▸ Problem description: According to the abstract on hypertension team-based care, what are the most common barriers to implementing team-based care?

▸ Page text:

▬▬▬▬▬▬

From Western University of Health Sciences College of Pharmacy, Department of Pharmacy Practice and Administration, Pomona, CA.
- Objective: To review the current literature regarding the clinical effectiveness and cost-effectiveness of implementing hypertension team-based care (TBC) interventions in the outpatient setting, and discuss challenges to implementation.
- Methods: A literature review was conducted of meta-analyses, systematic reviews, and randomized controlled trials comparing TBC models to usual care for hypertension management.
- Results: Compared to usual care, TBC models have demonstrated greater blood pressure reductions and improved blood pressure control rates. Evidence was strongest for models involving nurses and pharmacists whose roles included medication management, patient education and counseling, coordination of care and follow-up, population health management, and performance measurement with quality improvement. Although TBC results in an increase in health care costs, the overall long-term benefits support the cost-effectiveness of these models over usual care. The most common barriers to TBC implementation include underutilization of technology, stakeholder engagement, and reimbursement issues.
- Conclusion: Hypertension TBC models have been shown to be clinically effective and cost-effective, but continued research comparing different models is warranted to determine which combination of health professionals and interventions is most impactful and cost-effective in practice. An implementation science approach, in which TBC models unique to each organization’s situation are created, will be useful to identify and overcome challenges and provide a solid foundation for sustainment.
Keywords: blood pressure; pharmacist; nurse; nurse practitioner; cost-effectiveness; team-based care.

▬▬▬▬▬▬

▸ Given material:
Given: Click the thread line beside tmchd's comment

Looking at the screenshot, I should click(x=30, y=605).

▬▬▬▬▬▬

▸ Result of this task: Underutilization of technology, stakeholder engagement, and reimbursement issues.